Lügde-Kommission
Am 16.12.2020 hat Justizministerin Barbara Havliza gemeinsam mit Dr. Thomas Meysen den Abschlussbericht der sog. Lügde-Kommission vorgestellt. Das Niedersächsische Landesjugendamt war ebenfalls Mitglied in der Kommission und hat an der Erarbeitung des Abschlussberichtes mitgewirkt. Der Abschlussbericht ist auf der Internetseite der Kommission unter diesem Link abrufbar: www.luegdekommission-nds.de
Nach Bekanntwerden des hundertfachen Missbrauchs an Kindern und Jugendlichen auf einem Campingplatz im nordrhein-westfälischen Lügde-Elbrinxen hatten auch im niedersächsischen Landtag lebhafte Diskussionen eingesetzt. In Niedersachsen stand vor allem das vom Jugendamt des Landkreises Hameln-Pyrmont gebilligte Pflegeverhältnis für ein kleines Mädchen bei dem pädokriminellen Haupttäter im Fokus. Aus diesem Grund wurde bei dem Niedersächsischen Landespräventionsrat eine Kommission eingesetzt, die untersuchen sollte, welche Strukturen der Fall aufgezeigt hat, die zum Schutz von Kindern verbessert werden müssen. Die Kommission hat sich in ihrer Arbeit nicht auf Empfehlungen für die Jugendämter beschränkt, sondern auch andere Institutionen an der Schnittstelle zum Jugendamt im Auge gehabt.
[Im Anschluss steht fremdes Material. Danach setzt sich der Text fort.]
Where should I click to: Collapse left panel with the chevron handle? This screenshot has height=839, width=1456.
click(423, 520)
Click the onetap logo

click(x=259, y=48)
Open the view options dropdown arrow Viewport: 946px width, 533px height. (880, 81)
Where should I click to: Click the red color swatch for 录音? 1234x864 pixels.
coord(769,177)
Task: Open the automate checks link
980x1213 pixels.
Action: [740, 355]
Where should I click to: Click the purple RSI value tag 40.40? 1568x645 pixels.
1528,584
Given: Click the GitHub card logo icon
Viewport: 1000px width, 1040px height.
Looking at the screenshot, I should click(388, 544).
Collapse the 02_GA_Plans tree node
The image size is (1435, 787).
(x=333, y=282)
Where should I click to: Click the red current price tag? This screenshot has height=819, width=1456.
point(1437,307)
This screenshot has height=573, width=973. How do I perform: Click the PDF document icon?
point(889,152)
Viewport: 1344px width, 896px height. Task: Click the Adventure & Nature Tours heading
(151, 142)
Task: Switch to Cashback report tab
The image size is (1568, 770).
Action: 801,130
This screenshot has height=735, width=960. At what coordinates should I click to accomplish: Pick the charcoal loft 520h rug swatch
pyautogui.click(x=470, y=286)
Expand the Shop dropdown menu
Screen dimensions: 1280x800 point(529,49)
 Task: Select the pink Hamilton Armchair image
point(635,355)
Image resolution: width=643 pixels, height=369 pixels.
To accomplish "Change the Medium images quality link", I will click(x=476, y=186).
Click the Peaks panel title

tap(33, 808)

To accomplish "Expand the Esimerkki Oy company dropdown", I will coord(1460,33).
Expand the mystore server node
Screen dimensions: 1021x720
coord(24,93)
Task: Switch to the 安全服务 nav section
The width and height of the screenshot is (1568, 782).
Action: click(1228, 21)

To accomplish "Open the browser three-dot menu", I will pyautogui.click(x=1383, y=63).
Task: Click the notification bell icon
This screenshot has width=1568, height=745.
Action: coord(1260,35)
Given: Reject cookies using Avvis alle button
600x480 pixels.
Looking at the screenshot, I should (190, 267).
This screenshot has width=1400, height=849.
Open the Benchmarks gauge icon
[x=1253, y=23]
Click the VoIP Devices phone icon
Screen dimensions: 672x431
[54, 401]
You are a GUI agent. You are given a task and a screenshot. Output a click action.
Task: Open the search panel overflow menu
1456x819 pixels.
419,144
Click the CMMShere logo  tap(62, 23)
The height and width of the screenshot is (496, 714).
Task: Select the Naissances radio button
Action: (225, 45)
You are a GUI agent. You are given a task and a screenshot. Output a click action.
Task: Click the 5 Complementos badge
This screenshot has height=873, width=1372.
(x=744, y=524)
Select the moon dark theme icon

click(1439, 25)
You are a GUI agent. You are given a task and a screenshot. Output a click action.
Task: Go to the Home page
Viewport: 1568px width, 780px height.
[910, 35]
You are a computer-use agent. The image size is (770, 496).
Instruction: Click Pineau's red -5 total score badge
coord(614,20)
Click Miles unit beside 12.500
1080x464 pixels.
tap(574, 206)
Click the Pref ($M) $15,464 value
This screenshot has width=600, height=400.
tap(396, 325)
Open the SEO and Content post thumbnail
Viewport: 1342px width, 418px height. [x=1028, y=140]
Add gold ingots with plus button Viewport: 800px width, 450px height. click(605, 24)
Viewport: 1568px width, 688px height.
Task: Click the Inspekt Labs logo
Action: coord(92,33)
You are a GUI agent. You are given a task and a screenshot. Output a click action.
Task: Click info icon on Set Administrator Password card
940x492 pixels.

Justizministein Havliza: „Kinderschutz kann man gar nicht wichtig genug nehmen. Wir können und dürfen es uns nicht leisten, gefährdete Kinder aus dem Blick zu verlieren. Wir brauchen gute Konzepte zur Prävention und das Bewusstsein, dass sexualisierte Gewalt wirklich in allen Teilen der Gesellschaft vorkommt. Die Vorfälle in Lügde, Bergisch-Gladbach, Staufen und Münster zeigen: Wir müssen besser werden bei der Risiko- und Gefährdungseinschätzung für Kinder und Jugendliche. Wir müssen schließlich auch besser werden, Täterstrategien zu durchschauen, sie zu durchbrechen und Taten aufzudecken.“
Die Lügde-Kommission ist durch das Institut SOCLES aus Heidelberg und Dr. Thomas Meysen als Leiter wissenschaftlich begleitet worden. Sie hat in mehr als 15 Sitzungen Expertinnen und Experten aus Wissenschaft und Fachpraxis gehört, ist mit der Mutter des Kindes, mit psychosozialen Prozessbegleitern und mit niedersächsischen Jugendämtern ins Gespräch gegangen. Bei der Analyse des Falls hat die Lügde- Kommission an den Bericht der Sonderermittlerin Christa Frenzel anknüpfen können. Der Frenzel-Bericht war vom niedersächsischen Innenministerium und dem Landkreis Hameln-Pyrmont in Auftrag gegeben worden. Er hatte aus Sicht der Kommunalaufsicht die Frage zu klären, ob der Landkreis Hameln-Pyrmont rechtskonform bzw. rechtswidrig gehandelt hat.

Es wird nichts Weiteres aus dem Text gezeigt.